It’s reminiscent of the earliest days of e-commerce. In the span of a few days, a slew of partnerships, marketing deals and new ventures are announced, all aimed at capturing a share of a new electronic market. Except this time it’s the market for downloading digital music.
A second gold rush has gotten under way before the miners have returned from the first.
Yahoo! linked with Duet. MSN unveiled a streaming music channel. Universal Music Group emerged as the buyer of EMusic. MTV said it was standing by with 10,000 songs ready for download.
America Online, Bertelsmann and EMI all hooked up with RealNetworks for a streaming service. Amazon has already rolled out its digital music center. And of course, MP3.com and Napster continue to hold on for dear life while a legal storm rages around them.
To put it mildly, it’s a crowded field. So is a shakeout — like the thinning of the e-tail ranks still underway — inevitable? And who will be left standing when all is said and done?
“There is going to be something of a shakeout,” Webnoize director of research Lee Black told the E-Commerce Times. “There’s not a lot of room for players on the distribution side.”

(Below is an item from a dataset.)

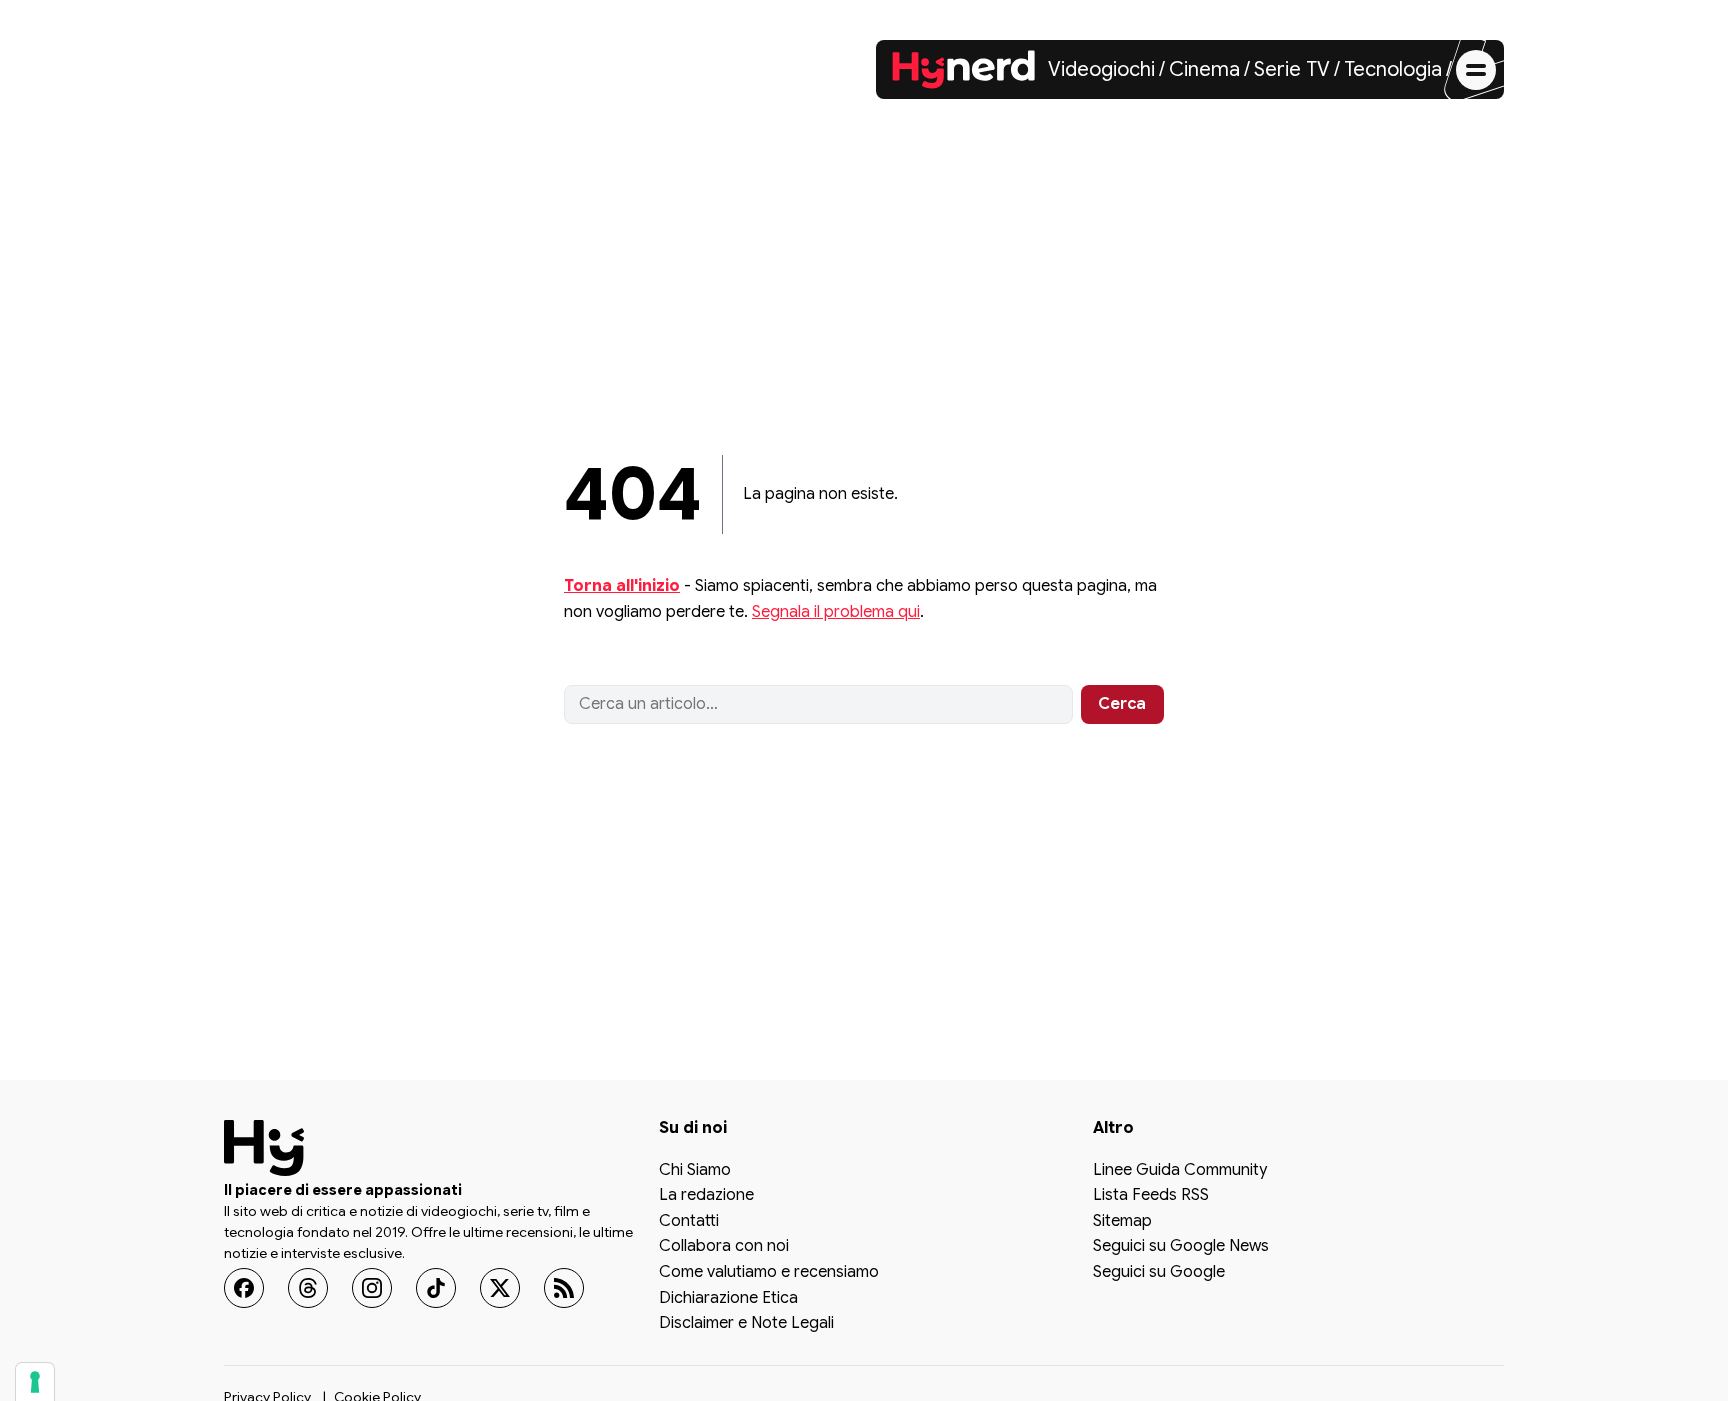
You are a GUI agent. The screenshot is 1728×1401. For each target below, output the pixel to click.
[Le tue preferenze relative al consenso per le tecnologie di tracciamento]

Existing platforms, such as Rio, MSN and RealNetworks and even MP3.com and Napster, have the best chance of becoming a standard distribution model.
However, Black said that there will be less of a thinning of ranks among the companies that actually deliver the music to consumers. At those companies, any player who can aggregate enough listeners — and more importantly, buyers — will be able to survive.

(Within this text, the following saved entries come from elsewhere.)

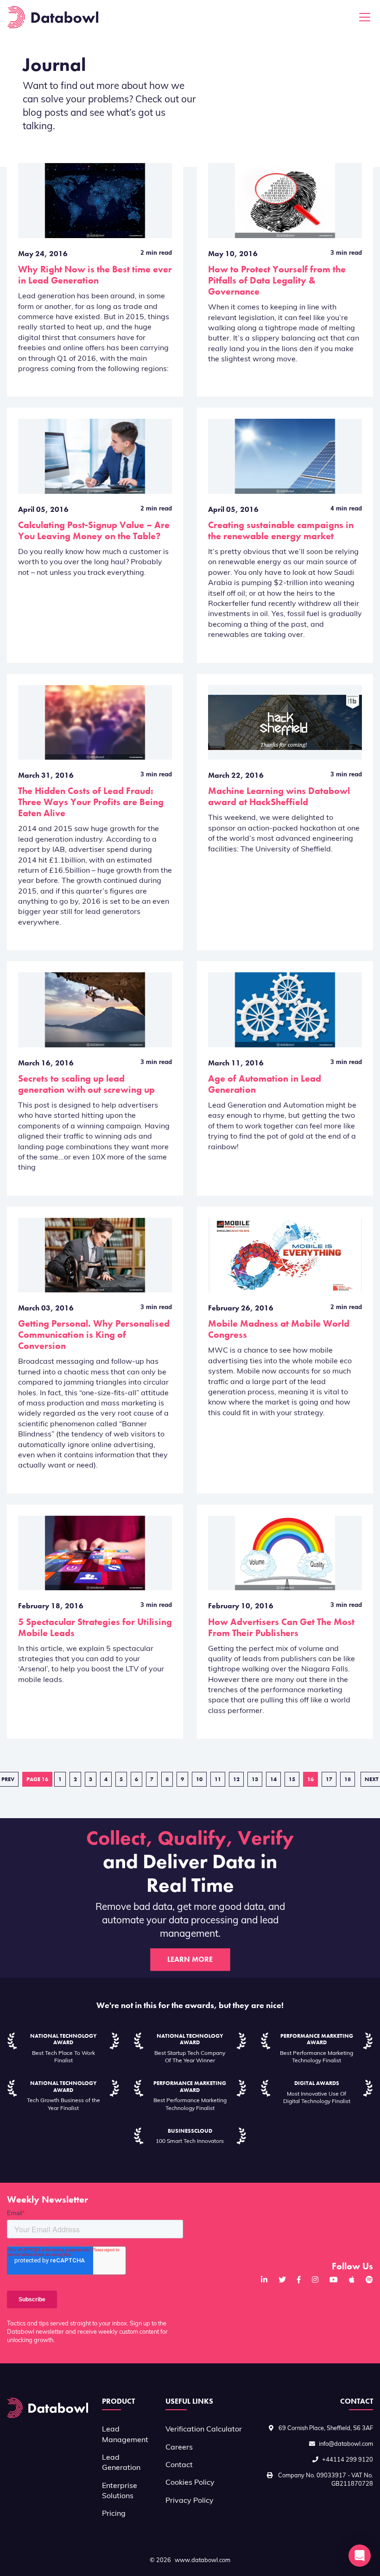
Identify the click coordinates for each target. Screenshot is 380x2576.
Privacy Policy (189, 2501)
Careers (179, 2447)
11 (218, 1779)
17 (329, 1779)
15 (292, 1779)
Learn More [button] (190, 1959)
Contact (179, 2465)
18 (347, 1779)
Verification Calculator (203, 2429)
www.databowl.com (202, 2560)
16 (310, 1779)
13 (255, 1779)
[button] (359, 2556)
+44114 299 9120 (347, 2460)
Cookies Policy (190, 2483)
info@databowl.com (346, 2444)
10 (199, 1779)
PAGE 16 (37, 1779)
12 (236, 1779)
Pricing (114, 2514)
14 (273, 1779)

Still, aside from Napster, which has managed to capture the consumer imagination, no one has yet grabbed the attention of Web music users.
“We always thought portals had a great advantage here,” Black said. “It makes sense that they could integrate music into a My Yahoo! or an AOL very easily. But they have really dragged their feet just like the record labels themselves.”

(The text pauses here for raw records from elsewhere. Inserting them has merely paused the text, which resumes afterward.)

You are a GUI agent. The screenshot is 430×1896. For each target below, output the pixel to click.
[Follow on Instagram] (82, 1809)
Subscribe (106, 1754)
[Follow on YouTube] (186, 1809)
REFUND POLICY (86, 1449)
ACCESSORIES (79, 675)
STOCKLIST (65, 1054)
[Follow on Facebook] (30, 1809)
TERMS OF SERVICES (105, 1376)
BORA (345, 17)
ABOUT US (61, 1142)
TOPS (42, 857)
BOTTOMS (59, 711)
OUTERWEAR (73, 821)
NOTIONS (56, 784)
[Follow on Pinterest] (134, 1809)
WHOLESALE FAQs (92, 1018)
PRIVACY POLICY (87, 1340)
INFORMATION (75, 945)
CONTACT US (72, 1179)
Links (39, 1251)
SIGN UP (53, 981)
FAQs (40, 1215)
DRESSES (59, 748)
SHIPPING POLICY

Part of the problem is cost. Obtaining legal content is an expensive proposition. The uncertain legal environment has also kept many major media players on the sidelines until now.
Still, Forrester Research analyst Eric Sheirer believes that portals have the upper hand, due to their ability to aggregate millions of users in one place.
And, he argued in a recent report, Web music may even become a vehicle for advertisers who have so far kept the bulk of their marketing budgets away from the Net. Just the medicine for the ailing Web advertising sector.
“Portals will find music a valuable tool in rebuilding their shattered advertising business,” Sheirer said. “Yahoo! alone will garner millions of dollars from sponsored online concerts and promotional downloads.”
Pay Me, Please
However, Yahoo!, AOL and MSN cannot simply put music on their sites and let the money roll in.
In fact, both Black and Scheirer say developing vigorous business models for online music is a must, with subscription fees to be a fact of life, along with a healthy dose of free promotional downloads and other gimmicks.
In the end, Scheirer predicts, “the major portals will defeat a broad market of niche sites to aggregate the ears — and dollars — of music listeners.”